Just then, a mysterious creature appears from out of nowhere, releasing its own horrific, high-pitched scream. The beast makes quick work of the armed robbers, while Batman and Robin simply watch from the sidelines. Robin (the boy) wonders whom—what—this thing is, and is surprised to learn that Batman seems to know it, referring to it as “Man-Bat.”

In a flashback, we see that nocturnal mammal expert Dr. Kirk Langstrom, an ardent admirer of Batman, developed an experimental formula that he thought would help the Darknight Detective on his mission against crime. But he decided to try it on himself first (bad move), horrified to see that the serum turned him into a human-sized bat!

Stumbling into helping Batman take out a group of bad guys called the Blackout Gang, Man-Bat took off into the night. Eventually Batman tracked Langstrom down and administered an antidote, turning Man-Bat back to normal. For a while, it seemed as though Langstrom was back to a regular life after getting engaged to a woman named Francine. But Batman sighs, since it appears Langstrom has once again transformed into Man-Bat.

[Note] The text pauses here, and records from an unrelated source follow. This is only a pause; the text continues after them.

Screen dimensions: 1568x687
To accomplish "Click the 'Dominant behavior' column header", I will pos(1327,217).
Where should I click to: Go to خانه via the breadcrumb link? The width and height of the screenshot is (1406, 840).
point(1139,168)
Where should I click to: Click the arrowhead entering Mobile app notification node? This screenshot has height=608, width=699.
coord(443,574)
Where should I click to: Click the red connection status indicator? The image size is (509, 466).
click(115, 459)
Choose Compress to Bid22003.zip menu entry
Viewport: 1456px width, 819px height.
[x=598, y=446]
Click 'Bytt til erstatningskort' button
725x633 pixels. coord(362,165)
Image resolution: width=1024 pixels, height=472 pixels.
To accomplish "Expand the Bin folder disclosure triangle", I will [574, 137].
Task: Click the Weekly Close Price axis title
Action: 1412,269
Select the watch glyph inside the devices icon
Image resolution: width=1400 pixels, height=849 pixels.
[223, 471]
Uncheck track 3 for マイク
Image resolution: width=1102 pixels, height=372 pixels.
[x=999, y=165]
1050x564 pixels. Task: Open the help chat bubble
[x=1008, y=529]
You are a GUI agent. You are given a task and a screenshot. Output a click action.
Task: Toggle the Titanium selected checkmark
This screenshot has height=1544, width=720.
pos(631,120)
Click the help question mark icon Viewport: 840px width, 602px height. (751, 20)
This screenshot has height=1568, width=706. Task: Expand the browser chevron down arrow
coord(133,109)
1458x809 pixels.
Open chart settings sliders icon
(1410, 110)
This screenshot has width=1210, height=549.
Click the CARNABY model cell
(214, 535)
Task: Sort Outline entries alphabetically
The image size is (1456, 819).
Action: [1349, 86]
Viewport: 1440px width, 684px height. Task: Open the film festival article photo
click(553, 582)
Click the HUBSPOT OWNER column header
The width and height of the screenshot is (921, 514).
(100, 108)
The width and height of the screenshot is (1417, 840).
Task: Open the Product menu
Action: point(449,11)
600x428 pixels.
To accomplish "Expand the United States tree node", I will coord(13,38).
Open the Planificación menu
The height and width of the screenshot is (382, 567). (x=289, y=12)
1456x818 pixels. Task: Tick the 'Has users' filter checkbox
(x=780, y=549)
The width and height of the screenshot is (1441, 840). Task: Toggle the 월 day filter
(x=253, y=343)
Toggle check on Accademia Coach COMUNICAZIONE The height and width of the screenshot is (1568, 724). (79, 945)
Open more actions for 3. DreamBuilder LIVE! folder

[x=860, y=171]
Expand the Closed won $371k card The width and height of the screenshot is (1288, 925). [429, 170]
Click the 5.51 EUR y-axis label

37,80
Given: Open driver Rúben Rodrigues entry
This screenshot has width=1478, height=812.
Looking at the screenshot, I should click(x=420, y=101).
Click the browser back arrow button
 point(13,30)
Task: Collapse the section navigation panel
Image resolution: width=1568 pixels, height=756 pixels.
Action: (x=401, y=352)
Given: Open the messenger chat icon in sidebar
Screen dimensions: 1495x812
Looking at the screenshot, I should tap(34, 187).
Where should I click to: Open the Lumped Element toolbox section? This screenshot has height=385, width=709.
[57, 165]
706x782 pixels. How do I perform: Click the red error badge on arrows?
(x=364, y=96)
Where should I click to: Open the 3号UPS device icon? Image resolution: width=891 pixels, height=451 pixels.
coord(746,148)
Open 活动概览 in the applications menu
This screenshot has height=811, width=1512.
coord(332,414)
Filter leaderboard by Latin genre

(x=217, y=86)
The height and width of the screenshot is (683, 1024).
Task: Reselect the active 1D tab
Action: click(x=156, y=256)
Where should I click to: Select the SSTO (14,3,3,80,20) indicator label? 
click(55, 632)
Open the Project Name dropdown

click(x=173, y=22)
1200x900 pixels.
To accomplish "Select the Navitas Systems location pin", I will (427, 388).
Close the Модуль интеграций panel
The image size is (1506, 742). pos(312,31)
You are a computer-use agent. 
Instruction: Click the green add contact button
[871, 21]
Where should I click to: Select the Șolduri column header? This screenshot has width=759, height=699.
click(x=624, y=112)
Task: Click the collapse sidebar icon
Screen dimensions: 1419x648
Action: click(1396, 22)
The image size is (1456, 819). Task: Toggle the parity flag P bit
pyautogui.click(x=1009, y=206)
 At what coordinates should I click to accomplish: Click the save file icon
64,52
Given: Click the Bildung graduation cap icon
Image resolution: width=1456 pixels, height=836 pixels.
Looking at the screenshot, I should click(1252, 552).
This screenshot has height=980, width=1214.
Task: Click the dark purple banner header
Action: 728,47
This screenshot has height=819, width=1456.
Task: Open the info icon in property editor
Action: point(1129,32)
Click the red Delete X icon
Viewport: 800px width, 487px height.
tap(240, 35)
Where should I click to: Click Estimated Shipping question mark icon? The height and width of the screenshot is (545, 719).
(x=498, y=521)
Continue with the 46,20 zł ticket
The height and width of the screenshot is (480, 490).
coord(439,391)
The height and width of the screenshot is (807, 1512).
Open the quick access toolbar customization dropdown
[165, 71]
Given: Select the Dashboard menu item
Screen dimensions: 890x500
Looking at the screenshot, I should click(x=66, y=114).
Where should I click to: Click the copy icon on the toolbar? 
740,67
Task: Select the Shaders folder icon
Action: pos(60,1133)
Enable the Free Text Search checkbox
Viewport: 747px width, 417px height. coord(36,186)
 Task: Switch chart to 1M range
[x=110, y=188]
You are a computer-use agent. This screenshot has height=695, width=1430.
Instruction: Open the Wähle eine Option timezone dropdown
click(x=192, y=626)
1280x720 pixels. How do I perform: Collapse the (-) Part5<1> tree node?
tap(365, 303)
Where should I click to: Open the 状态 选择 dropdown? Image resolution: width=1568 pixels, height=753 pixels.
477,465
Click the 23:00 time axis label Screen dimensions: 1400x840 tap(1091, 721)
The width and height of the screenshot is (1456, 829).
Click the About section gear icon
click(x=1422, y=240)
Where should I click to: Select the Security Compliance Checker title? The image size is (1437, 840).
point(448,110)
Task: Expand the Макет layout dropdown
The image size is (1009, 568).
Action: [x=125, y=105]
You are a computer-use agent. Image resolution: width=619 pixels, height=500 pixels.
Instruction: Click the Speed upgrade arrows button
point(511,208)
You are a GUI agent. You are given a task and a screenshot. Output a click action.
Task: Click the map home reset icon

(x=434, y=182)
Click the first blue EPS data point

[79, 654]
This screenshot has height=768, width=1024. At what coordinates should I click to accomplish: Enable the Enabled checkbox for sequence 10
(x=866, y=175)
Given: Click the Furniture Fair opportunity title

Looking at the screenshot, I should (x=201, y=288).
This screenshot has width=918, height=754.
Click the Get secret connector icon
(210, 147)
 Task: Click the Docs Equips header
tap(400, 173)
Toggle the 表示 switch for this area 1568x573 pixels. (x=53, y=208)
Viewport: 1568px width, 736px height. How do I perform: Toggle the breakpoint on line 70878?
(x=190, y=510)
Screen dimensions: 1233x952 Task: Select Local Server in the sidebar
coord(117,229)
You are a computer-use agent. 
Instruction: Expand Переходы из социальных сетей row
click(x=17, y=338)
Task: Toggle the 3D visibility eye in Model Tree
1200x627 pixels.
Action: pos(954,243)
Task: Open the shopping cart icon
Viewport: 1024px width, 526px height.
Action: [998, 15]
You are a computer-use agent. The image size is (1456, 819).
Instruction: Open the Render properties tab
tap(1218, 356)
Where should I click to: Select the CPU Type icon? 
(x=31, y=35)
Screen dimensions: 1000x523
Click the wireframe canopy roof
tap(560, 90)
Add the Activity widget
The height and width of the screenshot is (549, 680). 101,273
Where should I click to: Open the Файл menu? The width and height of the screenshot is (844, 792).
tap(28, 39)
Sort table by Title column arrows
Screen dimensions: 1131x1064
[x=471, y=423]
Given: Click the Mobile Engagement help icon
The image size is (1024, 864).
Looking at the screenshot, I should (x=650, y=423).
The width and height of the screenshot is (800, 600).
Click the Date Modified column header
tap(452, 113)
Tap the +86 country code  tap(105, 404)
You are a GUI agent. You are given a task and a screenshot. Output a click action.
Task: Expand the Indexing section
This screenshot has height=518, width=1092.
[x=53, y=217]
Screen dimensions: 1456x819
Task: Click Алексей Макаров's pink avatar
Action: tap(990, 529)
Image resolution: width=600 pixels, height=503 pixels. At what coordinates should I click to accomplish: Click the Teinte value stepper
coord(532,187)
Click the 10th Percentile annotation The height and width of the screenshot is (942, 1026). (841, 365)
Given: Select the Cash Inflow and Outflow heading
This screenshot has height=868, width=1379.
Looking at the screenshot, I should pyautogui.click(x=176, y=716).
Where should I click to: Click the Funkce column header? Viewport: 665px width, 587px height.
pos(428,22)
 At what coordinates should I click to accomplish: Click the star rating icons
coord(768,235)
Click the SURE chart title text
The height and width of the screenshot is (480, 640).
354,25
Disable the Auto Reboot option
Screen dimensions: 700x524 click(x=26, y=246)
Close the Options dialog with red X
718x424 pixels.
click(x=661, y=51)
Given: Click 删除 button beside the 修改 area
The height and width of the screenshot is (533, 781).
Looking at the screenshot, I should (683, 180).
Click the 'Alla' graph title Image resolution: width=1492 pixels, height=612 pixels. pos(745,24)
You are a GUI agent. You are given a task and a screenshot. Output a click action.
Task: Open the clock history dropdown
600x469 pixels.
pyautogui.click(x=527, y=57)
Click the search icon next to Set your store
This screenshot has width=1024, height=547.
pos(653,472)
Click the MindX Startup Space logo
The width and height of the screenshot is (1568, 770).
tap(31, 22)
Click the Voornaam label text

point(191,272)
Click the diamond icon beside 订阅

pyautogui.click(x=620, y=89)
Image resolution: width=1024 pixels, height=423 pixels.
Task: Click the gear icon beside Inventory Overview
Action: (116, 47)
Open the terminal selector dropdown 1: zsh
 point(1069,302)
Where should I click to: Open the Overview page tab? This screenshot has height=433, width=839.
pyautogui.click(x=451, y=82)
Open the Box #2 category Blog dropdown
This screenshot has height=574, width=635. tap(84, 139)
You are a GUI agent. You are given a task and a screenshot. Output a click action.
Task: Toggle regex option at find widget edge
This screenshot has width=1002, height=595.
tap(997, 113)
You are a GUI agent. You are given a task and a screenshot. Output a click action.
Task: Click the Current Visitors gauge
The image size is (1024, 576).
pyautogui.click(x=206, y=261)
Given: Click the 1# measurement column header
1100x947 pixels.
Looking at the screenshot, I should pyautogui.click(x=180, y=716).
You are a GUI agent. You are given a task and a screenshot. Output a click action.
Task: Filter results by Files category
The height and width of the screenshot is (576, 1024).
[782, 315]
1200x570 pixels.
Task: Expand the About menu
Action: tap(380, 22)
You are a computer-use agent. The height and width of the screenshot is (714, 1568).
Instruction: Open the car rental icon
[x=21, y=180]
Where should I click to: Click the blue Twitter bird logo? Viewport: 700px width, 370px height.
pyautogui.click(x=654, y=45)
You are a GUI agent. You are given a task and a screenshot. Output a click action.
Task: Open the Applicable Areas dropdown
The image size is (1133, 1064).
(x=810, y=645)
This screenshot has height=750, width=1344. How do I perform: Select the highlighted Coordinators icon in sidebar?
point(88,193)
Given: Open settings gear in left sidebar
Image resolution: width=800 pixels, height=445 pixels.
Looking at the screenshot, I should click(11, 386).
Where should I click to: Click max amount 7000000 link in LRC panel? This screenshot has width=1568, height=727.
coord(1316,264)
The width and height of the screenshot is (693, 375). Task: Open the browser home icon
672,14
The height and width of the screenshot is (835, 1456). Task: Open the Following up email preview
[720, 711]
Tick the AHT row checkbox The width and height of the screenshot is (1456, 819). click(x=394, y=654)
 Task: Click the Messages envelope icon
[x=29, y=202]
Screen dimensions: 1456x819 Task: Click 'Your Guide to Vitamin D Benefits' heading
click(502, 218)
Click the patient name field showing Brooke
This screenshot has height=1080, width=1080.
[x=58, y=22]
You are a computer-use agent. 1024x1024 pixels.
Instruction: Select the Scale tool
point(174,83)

Suddenly, the creature returns, accusing Batman of “taking my Man-Bat away.” Robin is confused, but Batman figures out that this isn’t Man-Bat at all! After Robin’s sneezing powder bomb forces the creature to drop the Dark Knight Detective from it claws, a second Man-Bat appears, appearing to attack the first! A well-aimed Batarang brings both beings crashing to the ground, and Robin notices one of them is holding some hypodermic needles. Batman immediately knows what to do, administering the serum to both creatures. In a few moments, the “Men”-Bat are revealed as Kirk Langstrom — and his wife, Francine!

Turns out that Francine, worried about Kirk when he didn’t return from a research trip, accidentally drank some of his serum, turning her into She-Bat and driving her mad. She then took off, hell bent on getting revenge on Batman, mistakenly blaming him for her husband’s disappearance. Once Langstrom discovered this, he decided the only way to stop her was as Man-Bat, leading him to the attempted bank vault robbery and running into Batman and Robin. Now back to normal, Kirk and Francine apologize to Batman, who generously forgives them. It’s then Batman’s turn to beg for forgiveness — this time to Robin, for not yet introducing the Boy Wonder to his friends. The End!

The folks at Power Records must have really loved monsters. Not only did they produce an entire line of monster-centric book-and-record sets based on Marvel properties (Tomb of Dracula, Monster of Frankenstein, Curse of the Werewolf and Man-Thing), but they had Spider-Man square off against a similarly monster-ish foe in The Mark of the Man-Wolf, (as opposed to, say, choosing a story with the Green Goblin, Dr. Octopus, or half a dozen other classic Spidey villains).

Always dancing right on the line of what could be considered a bit too intense for the small children these records were ostensibly aimed at, the crack staff of actors and sound effects people really bring Robin Meets Man-Bat to life. Despite being an amalgamation of three different stories, it hangs together pretty well, despite the awkward notion of Batman having met a life-sized man-bat hybrid creature and never thinking to mention it to his junior partner. Surely there was time to bring it up during all those trips from Wayne Manor to Commissioner Gordon’s office?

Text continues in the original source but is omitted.